Meniti Jejak Pengaruh Al-Qur’an: Kajian Kitab Mafatih Tadabbur Al-Qur’an wa Al-Najah fi Al-Hayah

Al-Qur’an sebagai entitas kemukjizatan Islam sudah seyogyanya harus terus dikaji baik dengan membaca, menelaah, mentadabburi maknanya, serta mengamalkan kandungannya. Salah satu tujuannya adalah agar Al-Qur’an pada kemudiannya dapat memberikan pengaruh bagi siapa saja yang berusaha berinteraksi dengannya.

Dr. Khalid Abdul Karim Al-Laahim dalam kitabnya yang bertajuk Mafatih Tadabbur Al-Qur’an wa Al-Najah fi Al-Hayah menuturkan bahwa hadirnya pengaruh Al-Qur’an sebab tiga hal, yakni Al-Muatstsir (yang mempengaruhi) yakni Al-Qur’an, Al-Muta’atstsir (yang dipengaruhi) yakni hati pembacanya, dan Al-Muwashshil (yang menyampaikan) yakni proses interaksi dengan Al-Qur’an.

Faktor paling mendasar dalam hal ini adalah Al-Muwashshil, bagaimana seseorang bisa belajar membaca Al-Qur’an sebagai tangga pertama ia bisa merasakan pengaruh Al-Qur’an sebelum menginjak pada faktor kedua dan ketiga. Oleh karena itu, dalam membaca dan memahaminya diperlukan bekal ilmu Tajwid dan seperangkat ilmu pendukung lainnya.
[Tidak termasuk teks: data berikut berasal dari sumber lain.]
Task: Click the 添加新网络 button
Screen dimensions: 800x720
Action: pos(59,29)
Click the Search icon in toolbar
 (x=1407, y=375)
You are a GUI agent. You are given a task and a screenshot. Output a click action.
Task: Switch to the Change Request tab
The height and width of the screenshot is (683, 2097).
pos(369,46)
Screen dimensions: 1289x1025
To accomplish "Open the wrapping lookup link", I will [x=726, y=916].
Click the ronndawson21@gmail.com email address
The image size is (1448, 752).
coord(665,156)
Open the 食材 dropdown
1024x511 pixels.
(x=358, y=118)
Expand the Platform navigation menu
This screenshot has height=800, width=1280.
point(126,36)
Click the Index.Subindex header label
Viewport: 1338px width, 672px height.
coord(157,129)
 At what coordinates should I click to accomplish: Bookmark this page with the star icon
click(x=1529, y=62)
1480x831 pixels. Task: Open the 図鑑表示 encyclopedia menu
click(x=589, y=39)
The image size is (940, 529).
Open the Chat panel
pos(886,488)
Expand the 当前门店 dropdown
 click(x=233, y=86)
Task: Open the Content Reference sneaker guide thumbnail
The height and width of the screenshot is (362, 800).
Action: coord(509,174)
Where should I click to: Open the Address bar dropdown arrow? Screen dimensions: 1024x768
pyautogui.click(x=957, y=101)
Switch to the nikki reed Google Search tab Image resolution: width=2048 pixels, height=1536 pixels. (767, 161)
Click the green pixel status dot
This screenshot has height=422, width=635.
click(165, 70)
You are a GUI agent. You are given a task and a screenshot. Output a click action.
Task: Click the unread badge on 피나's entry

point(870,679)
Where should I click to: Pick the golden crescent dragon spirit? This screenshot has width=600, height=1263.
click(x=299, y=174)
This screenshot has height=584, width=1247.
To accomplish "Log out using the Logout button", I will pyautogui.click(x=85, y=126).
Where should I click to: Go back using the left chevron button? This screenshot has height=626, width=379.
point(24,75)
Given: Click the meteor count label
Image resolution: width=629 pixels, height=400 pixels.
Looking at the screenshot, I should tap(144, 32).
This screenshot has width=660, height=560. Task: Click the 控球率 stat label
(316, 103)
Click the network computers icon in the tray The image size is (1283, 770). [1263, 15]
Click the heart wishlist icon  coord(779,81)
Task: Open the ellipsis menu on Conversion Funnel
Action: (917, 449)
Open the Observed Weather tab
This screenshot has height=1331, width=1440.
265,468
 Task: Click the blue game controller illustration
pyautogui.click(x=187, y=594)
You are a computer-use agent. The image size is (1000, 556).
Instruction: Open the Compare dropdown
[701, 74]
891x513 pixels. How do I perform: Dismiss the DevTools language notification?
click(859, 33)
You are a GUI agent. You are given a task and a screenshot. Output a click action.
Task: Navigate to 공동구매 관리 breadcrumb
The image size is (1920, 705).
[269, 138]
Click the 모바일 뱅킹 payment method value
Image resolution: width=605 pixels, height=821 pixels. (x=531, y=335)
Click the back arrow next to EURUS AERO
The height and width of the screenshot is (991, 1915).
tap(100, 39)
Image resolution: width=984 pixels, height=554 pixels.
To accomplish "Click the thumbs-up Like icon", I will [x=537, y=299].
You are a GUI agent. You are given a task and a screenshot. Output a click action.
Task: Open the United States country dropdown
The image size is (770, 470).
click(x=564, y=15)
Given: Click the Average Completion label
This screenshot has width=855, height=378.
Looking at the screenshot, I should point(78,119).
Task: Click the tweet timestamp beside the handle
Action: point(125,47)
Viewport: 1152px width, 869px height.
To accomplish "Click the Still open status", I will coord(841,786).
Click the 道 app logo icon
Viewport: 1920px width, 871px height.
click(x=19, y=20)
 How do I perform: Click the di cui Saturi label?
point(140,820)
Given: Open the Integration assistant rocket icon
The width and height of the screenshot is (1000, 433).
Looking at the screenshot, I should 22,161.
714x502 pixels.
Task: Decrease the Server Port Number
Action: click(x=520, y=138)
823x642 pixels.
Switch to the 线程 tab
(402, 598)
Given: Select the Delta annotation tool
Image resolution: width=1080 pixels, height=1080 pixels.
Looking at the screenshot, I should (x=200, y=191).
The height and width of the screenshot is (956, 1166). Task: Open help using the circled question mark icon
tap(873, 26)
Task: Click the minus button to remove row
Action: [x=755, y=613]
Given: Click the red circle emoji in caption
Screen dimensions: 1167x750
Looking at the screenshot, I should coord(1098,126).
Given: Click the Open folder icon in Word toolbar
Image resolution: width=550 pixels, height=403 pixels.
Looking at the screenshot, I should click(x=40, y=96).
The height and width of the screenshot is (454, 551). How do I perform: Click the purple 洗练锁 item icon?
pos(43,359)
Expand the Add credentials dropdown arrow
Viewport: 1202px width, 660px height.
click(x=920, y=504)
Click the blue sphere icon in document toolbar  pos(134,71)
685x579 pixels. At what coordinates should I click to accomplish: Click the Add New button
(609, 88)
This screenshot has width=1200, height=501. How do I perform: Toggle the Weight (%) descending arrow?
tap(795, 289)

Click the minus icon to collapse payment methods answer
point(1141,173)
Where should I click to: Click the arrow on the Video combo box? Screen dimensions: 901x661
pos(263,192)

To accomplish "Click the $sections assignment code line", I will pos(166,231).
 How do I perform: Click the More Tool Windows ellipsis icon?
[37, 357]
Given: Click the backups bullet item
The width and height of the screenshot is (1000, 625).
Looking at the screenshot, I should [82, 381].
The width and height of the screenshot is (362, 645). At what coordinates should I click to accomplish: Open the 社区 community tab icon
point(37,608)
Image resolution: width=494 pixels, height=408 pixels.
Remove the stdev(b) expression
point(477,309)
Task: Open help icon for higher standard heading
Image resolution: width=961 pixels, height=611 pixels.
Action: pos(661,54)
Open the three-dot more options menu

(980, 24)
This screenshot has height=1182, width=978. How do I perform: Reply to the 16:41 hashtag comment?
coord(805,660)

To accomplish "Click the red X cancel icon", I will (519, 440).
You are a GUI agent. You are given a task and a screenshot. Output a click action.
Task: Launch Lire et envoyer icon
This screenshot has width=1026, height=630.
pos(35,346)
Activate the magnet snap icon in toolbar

Banyak nash Al-Qur’an yang berbicara tentang perintah membaca Al-Qur’an, diantaranya:

ٱتْلُ مَآ أُوحِىَ إِلَيْكَ مِنَ ٱلْكِتَٰبِ وَأَقِمِ ٱلصَّلَوٰةَ ۖ إِنَّ ٱلصَّلَوٰةَ تَنْهَىٰ عَنِ ٱلْفَحْشَآءِ وَٱلْمُنكَرِ ۗ وَلَذِكْرُ ٱللَّهِ أَكْبَرُ ۗ وَٱللَّهُ يَعْلَمُ مَا تَصْنَعُونَ

“Bacalah apa yang telah diwahyukan kepadamu, yaitu Al Kitab (Al Quran) dan dirikanlah shalat. Sesungguhnya shalat itu mencegah dari (perbuatan-perbuatan) keji dan mungkar. Dan sesungguhnya mengingat Allah (shalat) adalah lebih besar (keutamaannya dari ibadat-ibadat yang lain). Dan Allah mengetahui apa yang kamu kerjakan.” QS. al-Ankabut ayat 45.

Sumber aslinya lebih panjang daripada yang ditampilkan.